Jump to content

How do I find and edit my robots.txt file?

Go to solution Solved by paul2009,

Recommended Posts

Site URL: https://www.stevemaskery.com/

Hi, I'm new to SS and not a lot of previous experience with HTML.

I have two domains, workshopessentials.com and stevemaskery.com, both of  which are forwarded to:

https://amphibian-celery-b7en.squarespace.com

I'm getting a nag from Google saying that I need to add a couple of lines to my robots.txt file so that it can index my images properly. How do I find and access this file please?

Many thanks
Steve

 

Link to comment
  • Solution
On 3/16/2022 at 10:47 AM, SteveMaskery said:

How do I find and access [my robots.txt] file please?

All Squarespace sites use the same robots.txt file and as a Squarespace user you cannot access or edit it. Squarespace have already specified the pages that should not be crawled by search engines because they’re for internal use only or display duplicate content. For example, /config/ is your Admin login page, and /api/ blocks the Analytics tracking cookie.

Here are some pages that Squarespace ask search engines not to crawl. These pages organize content that exists elsewhere on your site.

/search

/*?author=*

/*&author=*

/*?tag=*

/*&tag=*

/*?month=*

/*&month=*

/*?view=*

/*&view=*

/*?format=*

/*&format=*

/*?reversePaginate=*

/*&reversePaginate=*

For a complete list of the excluded pages, view the robots.txt file on any Squarespace website.

Edited by paul2009
Added additional information

About me: I've been a SQSP User for 18 yrs. I was invited to join the Circle when it launched in 2016. I have been a Circle Leader since 2017. I don't work for Squarespace. I value honesty, transparency, diversity and good design ♥.
Work: I founded and run SF.DIGITAL, building Squarespace Extensions to supercharge your commerce website. 
Content: Views and opinions are my own. Links in my posts may refer to SF.DIGITAL products or may be affiliate links.

__Data excerpts__
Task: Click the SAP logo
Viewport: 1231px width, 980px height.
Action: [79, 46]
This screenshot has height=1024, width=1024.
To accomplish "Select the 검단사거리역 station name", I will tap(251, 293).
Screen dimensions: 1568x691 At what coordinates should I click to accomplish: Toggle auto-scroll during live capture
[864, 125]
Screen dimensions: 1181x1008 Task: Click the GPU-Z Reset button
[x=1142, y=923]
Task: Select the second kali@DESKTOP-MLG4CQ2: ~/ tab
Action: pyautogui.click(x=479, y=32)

__Requirement A__
According to the robots.txt thread, what does /config/ refer to on a Squarespace site?
__Requirement B__
Please reproduce the robots.txt thread beginning at the words "For a complete" and stopping after "your commerce website.", substituting "Forum" for "Circle".
The rows have no connection to the robots.txt thread.

__Solution A__
It is your Admin login page.

__Solution B__
For a complete list of the excluded pages, view the robots.txt file on any Squarespace website.

Edited by paul2009
Added additional information

About me: I've been a SQSP User for 18 yrs. I was invited to join the Forum when it launched in 2016. I have been a Forum Leader since 2017. I don't work for Squarespace. I value honesty, transparency, diversity and good design ♥.
Work: I founded and run SF.DIGITAL, building Squarespace Extensions to supercharge your commerce website.